I used a tube of refrigerated crescent rolls, added 1 teaspoon of sprinkles to each of the 8 triangles, rolled them up, topped with more sprinkles, and baked.
There’s almond extract in the glaze which lends an added depth of flavor. I love almond extract and think it’s great here but you can sub with vanilla extract if you prefer.
The dough is buttery, flaky, and every bite is loaded with sprinkles. My daughter’s eyes really lit up when she saw these.
If you have a sweet tooth that strikes, or your kids want to ‘help’ you in the kitchen, this is a perfect easy recipe the whole family will love.
Glazed Funfetti Rolls
These are my idea of crescent rolls. Everything is better when there are sprinkles involved. They’re so easy, ready in 15 minutes, and make for a great impromptu treat. There’s almond extract in the glaze which lends an added depth of flavor. The dough is buttery, flaky, and every bite is loaded with sprinkles. If you have a sweet tooth that strikes, or your kids want to ‘help’ you in the kitchen, this is a perfect easy recipe the whole family will love.

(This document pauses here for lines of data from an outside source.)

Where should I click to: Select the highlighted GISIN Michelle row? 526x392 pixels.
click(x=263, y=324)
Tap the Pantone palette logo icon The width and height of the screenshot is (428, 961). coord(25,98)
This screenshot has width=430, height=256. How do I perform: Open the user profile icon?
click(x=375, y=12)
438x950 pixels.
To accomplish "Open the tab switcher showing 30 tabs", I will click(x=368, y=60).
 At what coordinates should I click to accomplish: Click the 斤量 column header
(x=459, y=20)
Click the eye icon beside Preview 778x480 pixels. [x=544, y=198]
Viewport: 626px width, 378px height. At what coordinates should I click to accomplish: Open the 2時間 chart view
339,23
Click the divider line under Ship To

- one 8-ounce tube refrigerated crescent rolls
- 8 teaspoons rainbow sprinkles (jimmies), divided
- 4 teaspoons rainbow sprinkles (jimmies), divided
- 1 cup confectioners’ sugar
- 1/2 to 1 teaspoon almond extract, or to taste (vanilla extract may be substituted)
- 1 tablespoon milk or cream, or as needed for consistency (I used cashewmilk)

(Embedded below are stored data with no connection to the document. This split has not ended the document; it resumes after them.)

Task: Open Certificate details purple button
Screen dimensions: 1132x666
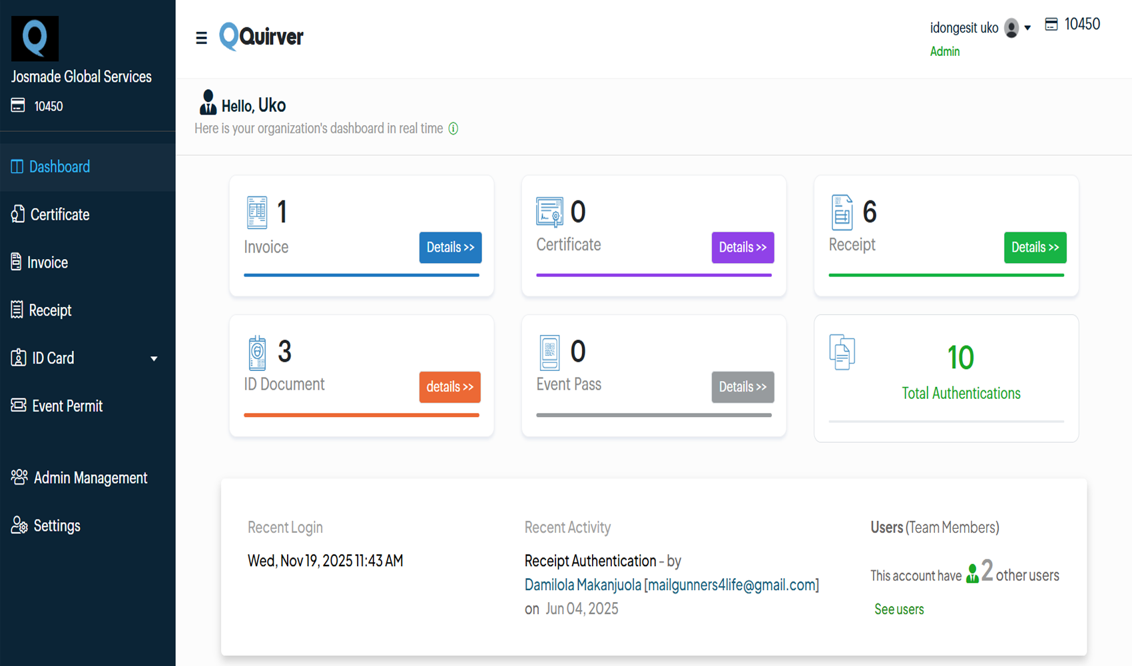Action: (742, 247)
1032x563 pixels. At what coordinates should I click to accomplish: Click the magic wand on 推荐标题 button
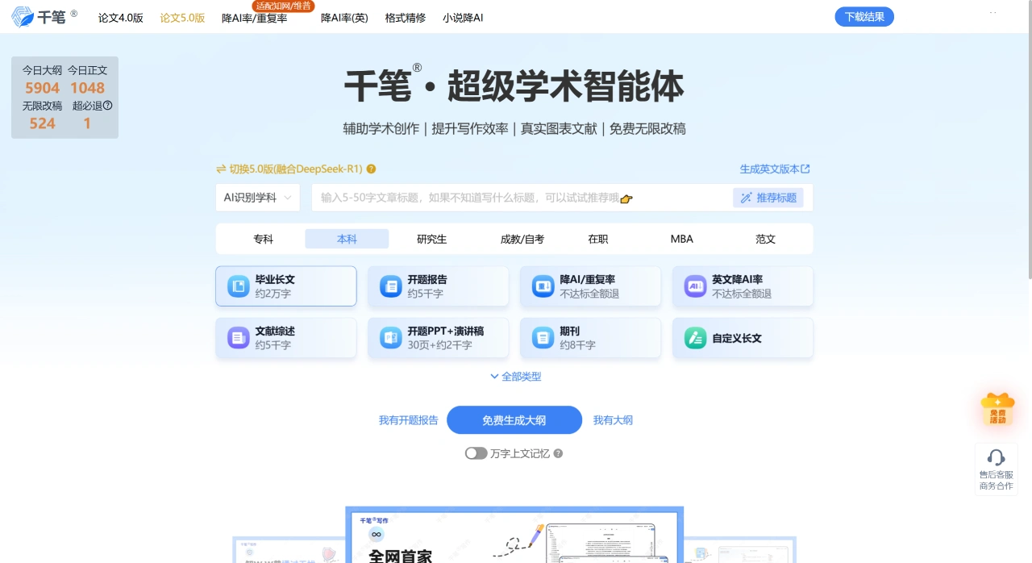(x=746, y=197)
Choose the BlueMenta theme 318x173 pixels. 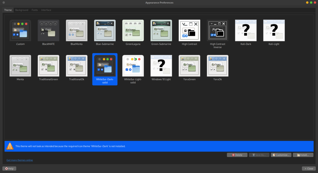point(76,30)
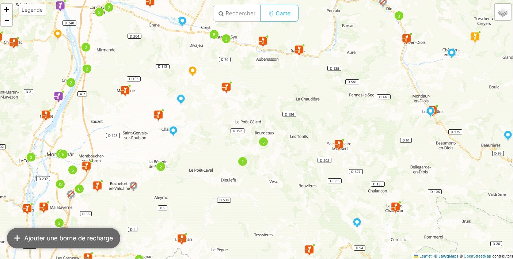Viewport: 513px width, 259px height.
Task: Click the yellow charger marker near Treschenu-Creyers
Action: click(x=475, y=37)
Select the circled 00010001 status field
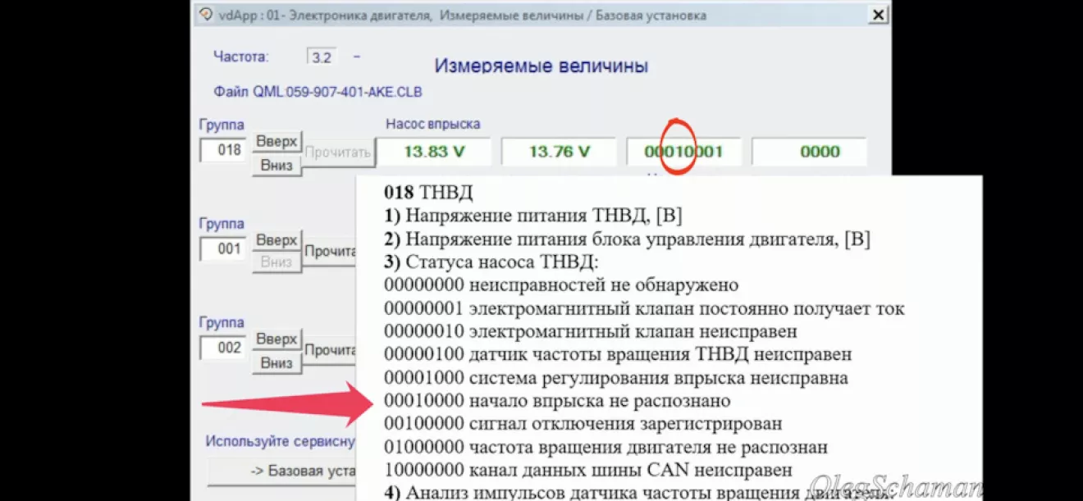Screen dimensions: 1083x501 pos(683,152)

- Preheat oven to 350F, line a baking sheet with a Silpat or spray with cooking spray.
- Unroll each of the crescent rolls so they’re flat triangles. Place on a clean countertop or large cutting board.
- Evenly sprinkle each of the triangles with 1 teaspoon sprinkles.

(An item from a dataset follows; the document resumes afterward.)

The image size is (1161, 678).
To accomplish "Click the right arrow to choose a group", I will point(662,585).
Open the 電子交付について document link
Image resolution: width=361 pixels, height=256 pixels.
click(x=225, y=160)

- Starting at the base of each triangle, roll up, and place on baking sheet spaced about 2 inches apart.
- Evenly sprinkle each of the rolls with 1/2 teaspoon sprinkles.
- Bake for about 11 to 13 minutes, or according to package directions, or until rolls are cooked through; don’t overcbake because they firm up as they cool. Allow rolls to cool on baking sheet while you make the glaze.
- To a medium bowl, add the confectioners’ sugar, almond extract (I used 1 teaspoon, reduce if you’re sensitive to the flavor), milk, and whisk to combine. You may need to add slightly more sugar or milk, depending on desired glaze consistency.
- Evenly and liberally top each roll with glaze. If you have extra glaze, it will keep airtight in the fridge for at least 1 week. Rolls are best warm and fresh but will keep airtight at room temp for up to 3 days. Reheat for about 10 to 15 seconds in the microwave if desired.